Exercise description: In the records below, the line containing "Home (35, 123)" is the first to keep. Retype it and all later lines exactly, through the end.

Extracted records:
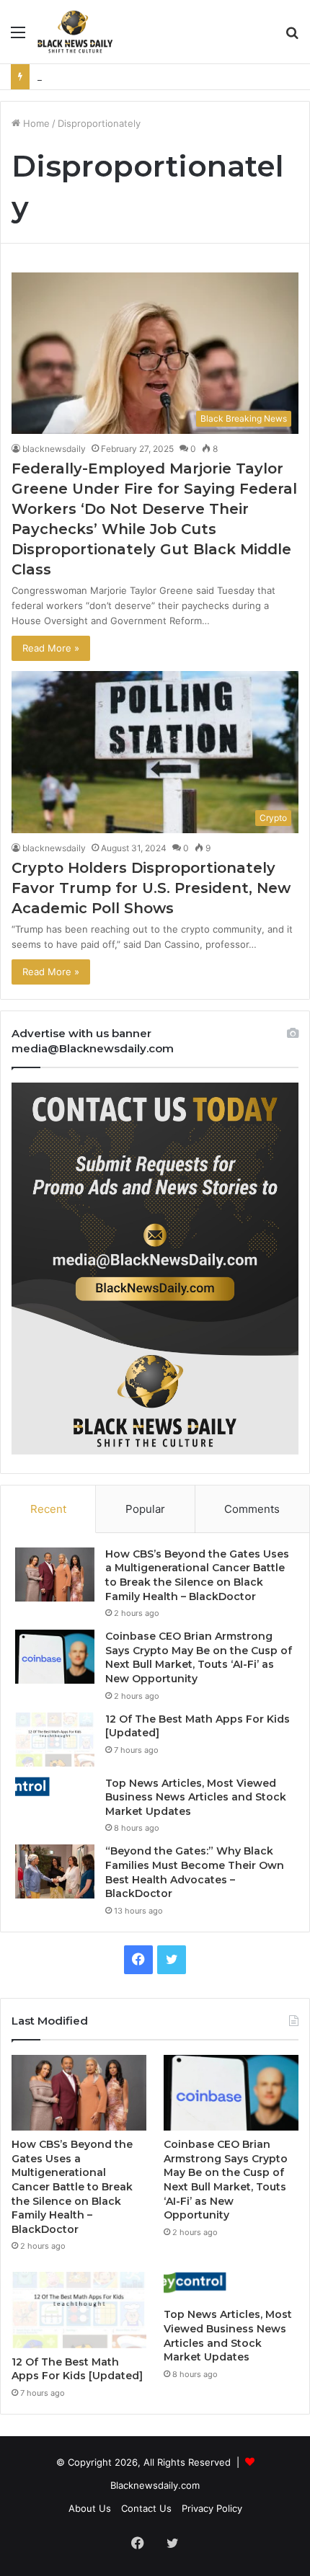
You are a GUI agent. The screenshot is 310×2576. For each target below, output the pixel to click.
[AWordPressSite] (75, 31)
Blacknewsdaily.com (155, 2485)
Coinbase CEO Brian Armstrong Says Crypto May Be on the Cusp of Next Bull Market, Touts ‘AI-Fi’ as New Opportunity (198, 1657)
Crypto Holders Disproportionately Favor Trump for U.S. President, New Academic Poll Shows (151, 888)
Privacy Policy (212, 2508)
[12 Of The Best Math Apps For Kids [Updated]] (54, 1740)
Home (35, 123)
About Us (89, 2508)
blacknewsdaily (54, 448)
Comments (252, 1509)
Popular (145, 1509)
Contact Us (146, 2508)
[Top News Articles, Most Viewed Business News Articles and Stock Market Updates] (54, 1787)
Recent (48, 1509)
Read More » (50, 648)
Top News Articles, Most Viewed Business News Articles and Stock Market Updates (195, 1797)
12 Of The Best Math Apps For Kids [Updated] (77, 2369)
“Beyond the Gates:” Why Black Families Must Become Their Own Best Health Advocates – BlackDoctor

Answer for this exercise:
Home (35, 123)
About Us (89, 2508)
blacknewsdaily (54, 448)
Comments (252, 1509)
Popular (145, 1509)
Contact Us (146, 2508)
[Top News Articles, Most Viewed Business News Articles and Stock Market Updates] (54, 1787)
Recent (48, 1509)
Read More » (50, 648)
Top News Articles, Most Viewed Business News Articles and Stock Market Updates (195, 1797)
12 Of The Best Math Apps For Kids [Updated] (77, 2369)
“Beyond the Gates:” Why Black Families Must Become Their Own Best Health Advocates – BlackDoctor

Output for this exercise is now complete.